As he has been throughout his campaign so far, Dudley was short on specifics and long on sound bites and generalities.

Dudley's campaign slogan is "Join Oregon's Comeback." In his opening remarks Thursday, Dudley said he would be unveiling his "comeback plan" in the coming months that lead up to the November election. Part of that plan -- policies to jump-start immediate economic regeneration -- will come from the ideas he has heard in the roundtable discussions, he said.

"You are the people who create jobs," he told those seated on his left and his right. "And to me, the No. 1 issue facing Oregon and Oregonians right now is jobs."

Dudley went around the table Thursday, asking attendees to tell him what Oregon is doing well and not so well and what each of them would do if they "were king or queen for a day."

Linda McKay Korth, owner of Eugene's Oakway Center, said her greatest concerns were state government overspending and over-regulation. "And, a lot of times, it seems like the left hand doesn't know what the right hand is doing," Korth said.
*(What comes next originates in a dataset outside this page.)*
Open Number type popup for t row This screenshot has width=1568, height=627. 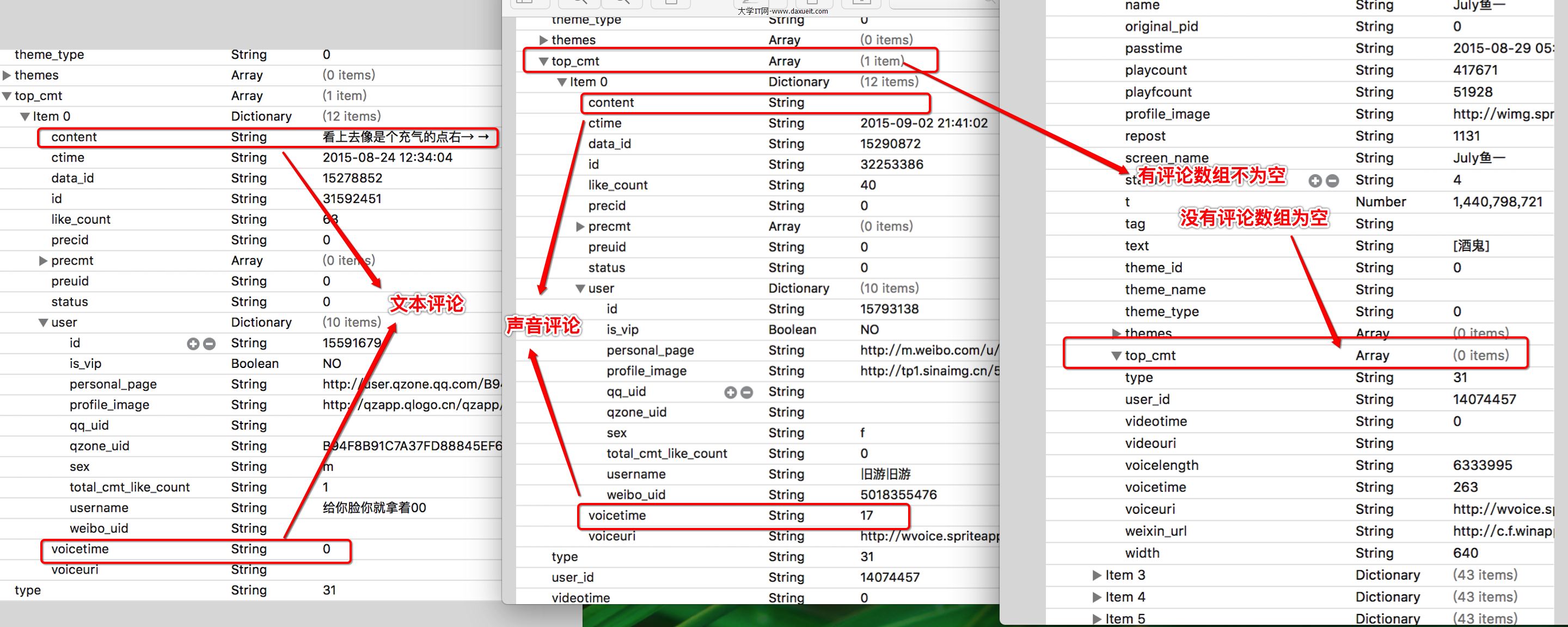coord(1380,202)
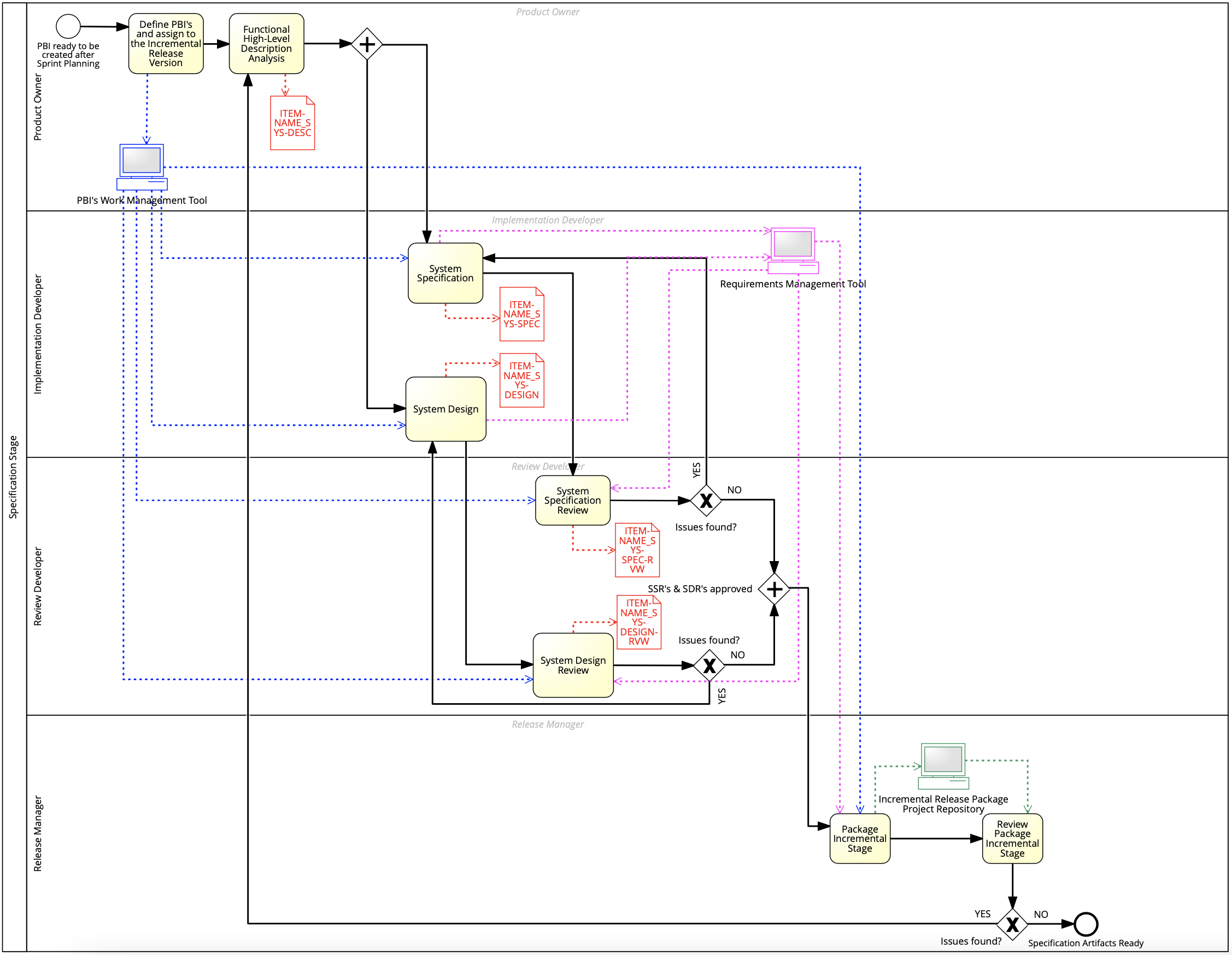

"And I think one of the things you can do as governor is improve the business climate," she added. "Businesses have to feel good."

Tax breaks for hiring, a stable and certain business environment, land-use deregulation, the recruitment of large businesses and a decrease of federal ownership of timberlands were some items on the wish list at the Republican-dominated roundtable.
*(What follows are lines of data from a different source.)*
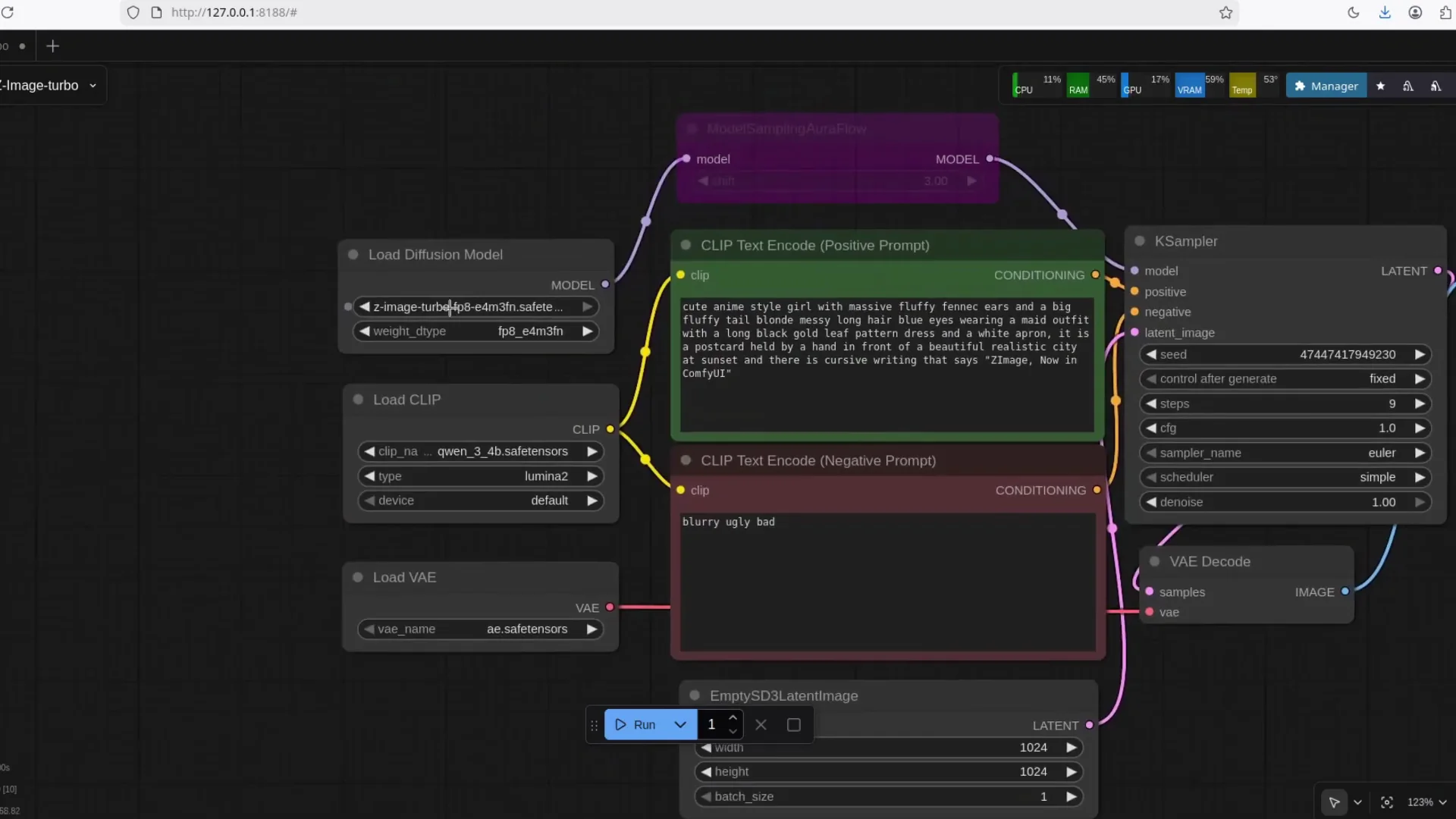Open the Z-Image-turbo workflow dropdown arrow
The width and height of the screenshot is (1456, 819).
pyautogui.click(x=93, y=85)
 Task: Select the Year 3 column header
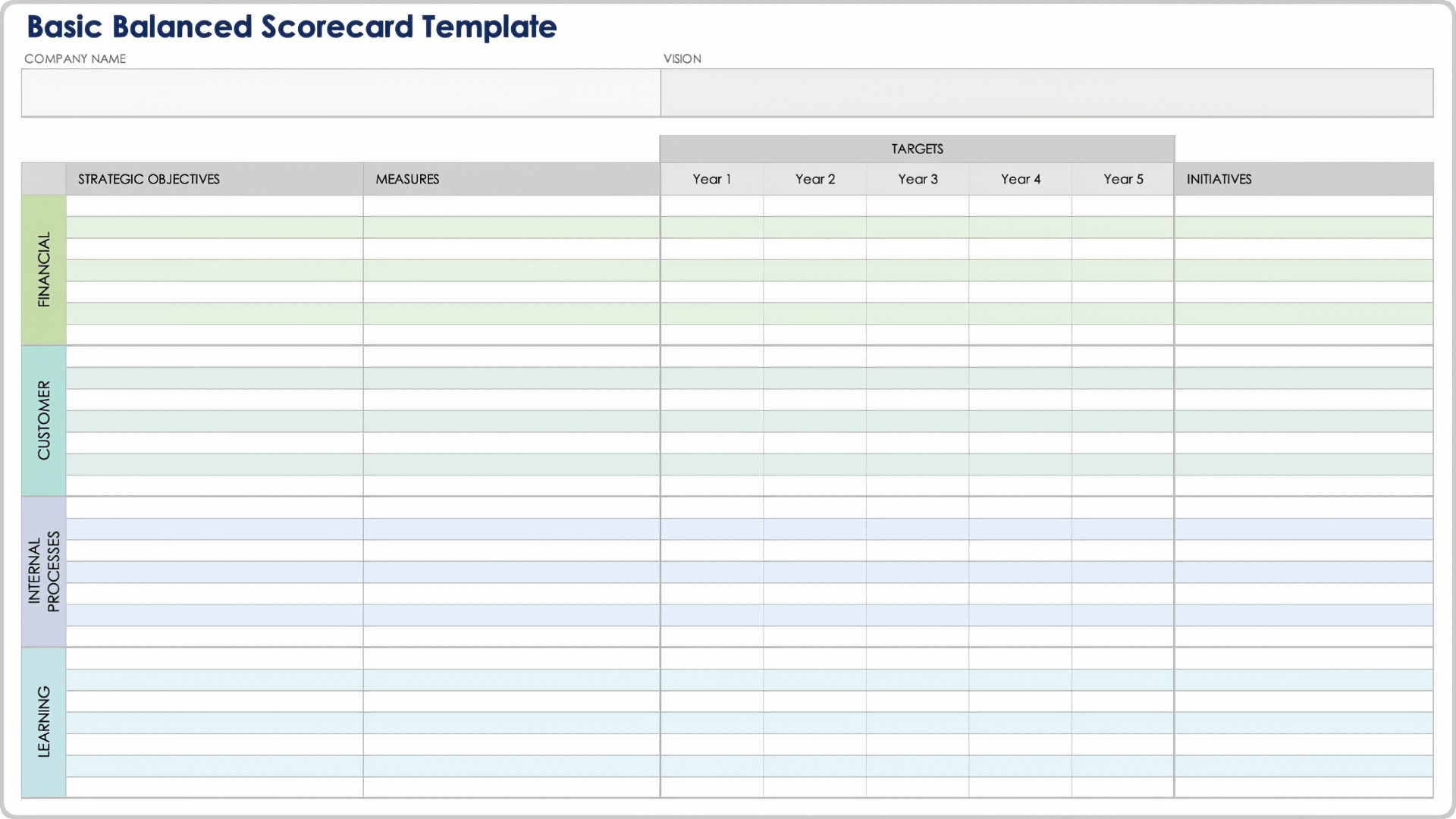tap(918, 179)
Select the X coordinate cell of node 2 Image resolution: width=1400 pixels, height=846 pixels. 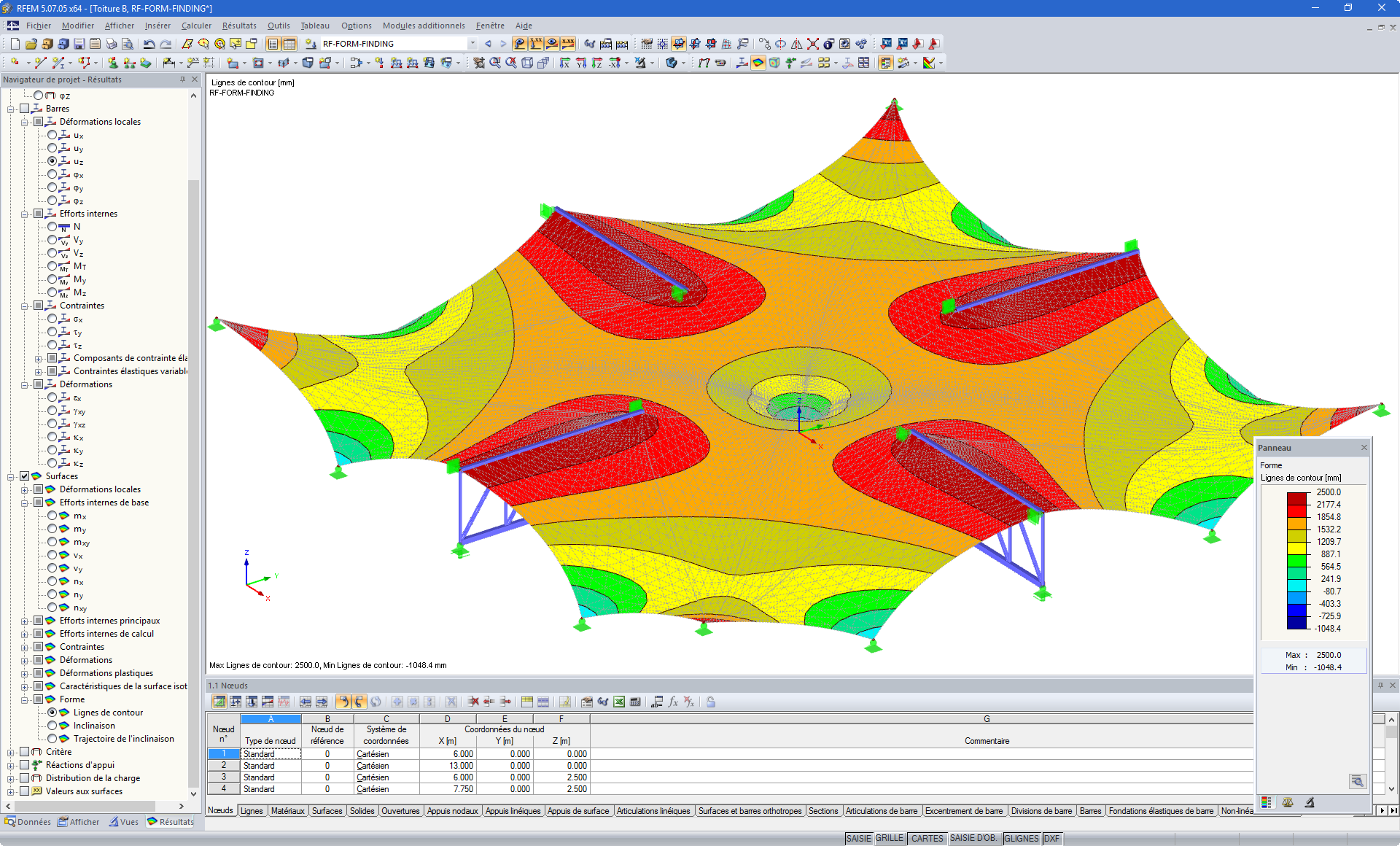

"Without a change in policy, our industry will not come out of this recession," said Cameron Krauss of the Swanson Group, a forest products firm based in Douglas County. The industry cannot survive in Oregon on the timber produced by private lands only, Krauss said.

Krauss' concerns were echoed by John Murphy of Murphy Plywood in Eugene.

Half of Oregon's timberlands are federally owned and controlled by the government, Murphy said. And there has been no push from Gov. Ted Kulongoski to change that in the past eight years, or by Gov. Kitzhaber before him, he said.

Duy cautioned that there is no magic fix to what ails Oregon's economy. Much of Oregon's economic performance is tied to national factors such as the housing market bust of recent years, and that it could be a long time, or never, before Oregon returns to robust economic times, he said.

"It's going to be very difficult to create that kind of atmosphere in the future," Duy said.

A key element to consider is how to reinvent state government in this new-world order, he said. Plus, how do you develop environmental incentives that are friendly to business development, he asked.

"It's hard to move that monster quickly," Duy said. "Changing things overnight is very challenging."